The data Dr. Ottmann reported come from an interim analysis of the ongoing study. As of August 2014, data on 47 of 56 patients was available for an efficacy analysis, As noted before, the rate of CHR was 87%, occurring in 41 of 47 patients. The treatment evoked a partial response or no response in 2 patients, and there was one death during the induction phase. Additionally, three patients discontinued therapy early and were not included in the assessment, but at least one had a complete response later on, Dr. Ottmann noted.
The median time to a complete response (CR) was 41 days, but CRs occurred as early as 25 days and as late as 62 days after the start of therapy. The remissions at the time of data cutoff appeared to be durable, but follow-up is still early, he said.
Overall survival at a median follow-up for all patients of 8.6 months was 72.7% at 30 months for patients who did not undergo SCT (allowed under the protocol), and 67.1% at 30 months for patients who underwent SCT. This difference was not significant, but only nine patients at the time of data cutoff had undergone transplantation.
“It will be interesting to see how this will proceed if the transplant-free patients will do as well as the others,” Dr. Ottmann said.
An analysis of molecular response by minimal residual disease (MRD) time point showed a significant further increase with the consolidation chemotherapy and kinase inhibitor, emphasizing that “continuing the treatment in this form emphasizes the depth of response. If we then look at the rate of MRD negativity using high quality assays, then a quarter of the patients have undetectable polymerase chain reaction during the consolidation cycles, and approximately 80% achieves something that we call a major molecular response,” he said.
Dr. Ottmann did not provide updated safety data, but at the time of the data cutoff, there had been 34 serious adverse events reported, 11 of which occurred during induction, 16 during consolidation, 6 during maintenance, and 1 following discontinuation. The most-common adverse events were infections and neutropenic fevers. Single serious adverse events included metabolic, cardiovascular, neurologic, renal, and hepatic events.
The trial is expected to be completed in the next few months.

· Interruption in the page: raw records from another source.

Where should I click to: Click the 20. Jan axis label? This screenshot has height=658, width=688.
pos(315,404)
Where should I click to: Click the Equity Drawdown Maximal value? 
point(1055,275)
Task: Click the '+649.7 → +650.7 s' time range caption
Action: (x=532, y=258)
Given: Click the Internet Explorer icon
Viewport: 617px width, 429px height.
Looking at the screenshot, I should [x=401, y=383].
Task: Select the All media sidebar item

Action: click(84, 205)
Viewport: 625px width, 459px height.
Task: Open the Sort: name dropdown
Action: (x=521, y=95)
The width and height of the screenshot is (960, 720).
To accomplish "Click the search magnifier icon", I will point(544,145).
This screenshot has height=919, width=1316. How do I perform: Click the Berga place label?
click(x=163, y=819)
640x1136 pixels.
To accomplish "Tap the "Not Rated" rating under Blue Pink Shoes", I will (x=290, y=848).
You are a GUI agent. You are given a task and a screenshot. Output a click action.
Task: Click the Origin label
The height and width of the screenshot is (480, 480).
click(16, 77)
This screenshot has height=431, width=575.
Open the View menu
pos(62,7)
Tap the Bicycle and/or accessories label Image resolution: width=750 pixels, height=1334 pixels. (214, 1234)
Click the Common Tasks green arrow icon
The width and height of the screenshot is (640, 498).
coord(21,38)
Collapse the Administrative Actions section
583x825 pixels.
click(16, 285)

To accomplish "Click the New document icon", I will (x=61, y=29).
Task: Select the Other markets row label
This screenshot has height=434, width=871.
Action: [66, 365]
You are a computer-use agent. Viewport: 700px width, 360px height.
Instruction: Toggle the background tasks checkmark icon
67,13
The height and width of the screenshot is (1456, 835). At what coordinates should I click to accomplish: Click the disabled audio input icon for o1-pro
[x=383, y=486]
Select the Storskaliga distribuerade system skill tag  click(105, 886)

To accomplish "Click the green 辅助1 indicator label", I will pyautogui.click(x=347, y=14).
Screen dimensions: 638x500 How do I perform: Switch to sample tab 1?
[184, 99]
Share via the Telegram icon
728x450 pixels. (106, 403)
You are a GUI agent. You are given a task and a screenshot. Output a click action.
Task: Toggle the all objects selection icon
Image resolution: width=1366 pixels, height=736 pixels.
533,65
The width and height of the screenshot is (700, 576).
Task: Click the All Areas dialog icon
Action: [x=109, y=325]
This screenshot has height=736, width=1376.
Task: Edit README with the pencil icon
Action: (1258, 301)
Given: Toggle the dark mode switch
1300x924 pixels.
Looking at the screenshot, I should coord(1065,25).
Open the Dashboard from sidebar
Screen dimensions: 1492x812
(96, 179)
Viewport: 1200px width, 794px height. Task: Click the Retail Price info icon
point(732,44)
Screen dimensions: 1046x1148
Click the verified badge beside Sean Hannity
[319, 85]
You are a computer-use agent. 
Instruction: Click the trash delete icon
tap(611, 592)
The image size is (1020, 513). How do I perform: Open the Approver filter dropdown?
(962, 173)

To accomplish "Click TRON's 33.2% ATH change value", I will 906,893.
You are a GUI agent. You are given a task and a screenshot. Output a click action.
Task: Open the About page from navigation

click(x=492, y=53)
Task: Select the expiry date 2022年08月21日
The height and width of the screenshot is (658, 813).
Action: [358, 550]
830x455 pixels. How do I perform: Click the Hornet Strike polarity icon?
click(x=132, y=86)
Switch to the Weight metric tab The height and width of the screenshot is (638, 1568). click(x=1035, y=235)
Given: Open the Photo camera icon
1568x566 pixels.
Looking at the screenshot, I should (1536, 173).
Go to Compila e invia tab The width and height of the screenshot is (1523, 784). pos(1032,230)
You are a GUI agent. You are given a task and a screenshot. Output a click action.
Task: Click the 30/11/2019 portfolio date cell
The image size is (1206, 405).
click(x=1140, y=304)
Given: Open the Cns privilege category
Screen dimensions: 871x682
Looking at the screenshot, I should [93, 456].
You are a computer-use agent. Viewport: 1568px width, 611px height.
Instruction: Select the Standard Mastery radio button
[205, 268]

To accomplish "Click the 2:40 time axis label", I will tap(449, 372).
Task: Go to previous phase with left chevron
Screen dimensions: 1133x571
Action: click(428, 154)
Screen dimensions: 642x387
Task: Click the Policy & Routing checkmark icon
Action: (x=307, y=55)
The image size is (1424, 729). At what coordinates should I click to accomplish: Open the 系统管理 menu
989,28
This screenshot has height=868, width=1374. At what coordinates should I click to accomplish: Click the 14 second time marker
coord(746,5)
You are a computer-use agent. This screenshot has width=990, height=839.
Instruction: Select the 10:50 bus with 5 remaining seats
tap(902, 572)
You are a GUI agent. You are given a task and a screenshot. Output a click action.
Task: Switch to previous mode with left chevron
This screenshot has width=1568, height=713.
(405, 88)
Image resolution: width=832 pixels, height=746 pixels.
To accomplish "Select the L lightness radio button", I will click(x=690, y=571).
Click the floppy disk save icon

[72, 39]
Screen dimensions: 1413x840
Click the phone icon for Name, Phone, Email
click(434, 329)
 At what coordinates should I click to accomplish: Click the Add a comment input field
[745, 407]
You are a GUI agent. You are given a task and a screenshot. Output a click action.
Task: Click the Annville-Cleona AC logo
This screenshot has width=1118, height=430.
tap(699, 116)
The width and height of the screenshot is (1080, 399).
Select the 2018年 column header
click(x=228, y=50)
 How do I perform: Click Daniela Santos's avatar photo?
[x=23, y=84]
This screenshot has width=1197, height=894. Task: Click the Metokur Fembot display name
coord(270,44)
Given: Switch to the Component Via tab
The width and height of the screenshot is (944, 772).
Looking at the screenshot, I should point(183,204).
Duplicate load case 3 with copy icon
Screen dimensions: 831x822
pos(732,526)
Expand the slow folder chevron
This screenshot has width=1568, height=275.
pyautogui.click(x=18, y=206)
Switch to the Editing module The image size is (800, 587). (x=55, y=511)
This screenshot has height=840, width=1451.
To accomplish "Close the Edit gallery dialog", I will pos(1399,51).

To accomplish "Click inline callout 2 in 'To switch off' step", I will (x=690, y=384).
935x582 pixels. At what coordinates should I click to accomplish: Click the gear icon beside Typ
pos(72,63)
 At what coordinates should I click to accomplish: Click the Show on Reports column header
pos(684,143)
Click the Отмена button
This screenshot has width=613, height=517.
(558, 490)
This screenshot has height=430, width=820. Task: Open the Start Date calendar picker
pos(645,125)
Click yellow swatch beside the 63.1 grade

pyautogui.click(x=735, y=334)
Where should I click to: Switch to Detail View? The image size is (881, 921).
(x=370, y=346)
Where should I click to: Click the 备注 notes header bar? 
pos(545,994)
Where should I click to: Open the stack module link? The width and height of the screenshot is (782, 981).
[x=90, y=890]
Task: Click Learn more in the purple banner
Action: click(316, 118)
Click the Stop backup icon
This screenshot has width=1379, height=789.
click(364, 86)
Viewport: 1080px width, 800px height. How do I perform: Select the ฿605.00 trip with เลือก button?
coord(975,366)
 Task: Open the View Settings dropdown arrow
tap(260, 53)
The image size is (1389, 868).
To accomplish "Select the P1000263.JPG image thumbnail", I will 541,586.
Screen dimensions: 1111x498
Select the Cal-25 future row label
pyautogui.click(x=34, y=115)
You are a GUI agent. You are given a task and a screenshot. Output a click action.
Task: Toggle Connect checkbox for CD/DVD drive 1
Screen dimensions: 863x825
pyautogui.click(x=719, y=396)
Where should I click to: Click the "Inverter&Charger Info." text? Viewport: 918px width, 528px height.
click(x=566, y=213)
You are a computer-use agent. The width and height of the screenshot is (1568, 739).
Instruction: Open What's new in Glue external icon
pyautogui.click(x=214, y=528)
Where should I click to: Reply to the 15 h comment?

Key clinical point: Combining a kinase inhibitor with an intensive chemotherapy regimen produces a high complete response rate in patients age 55 and older who have Ph+All.
Major finding: The complete hematologic response rate for the combination of chemotherapy and nilotinib was 87%.
Data source: Investigator initiated study in 56 patients with acute lymphoblastic leukemia positive for the Philadelphia chromosome or BCR/ABL fusion.
Disclosures: The study was sponsored by participating institution. Dr. Ottmann disclosed consultancy, honoraria, and research funding from Novartis, maker of nilotinib.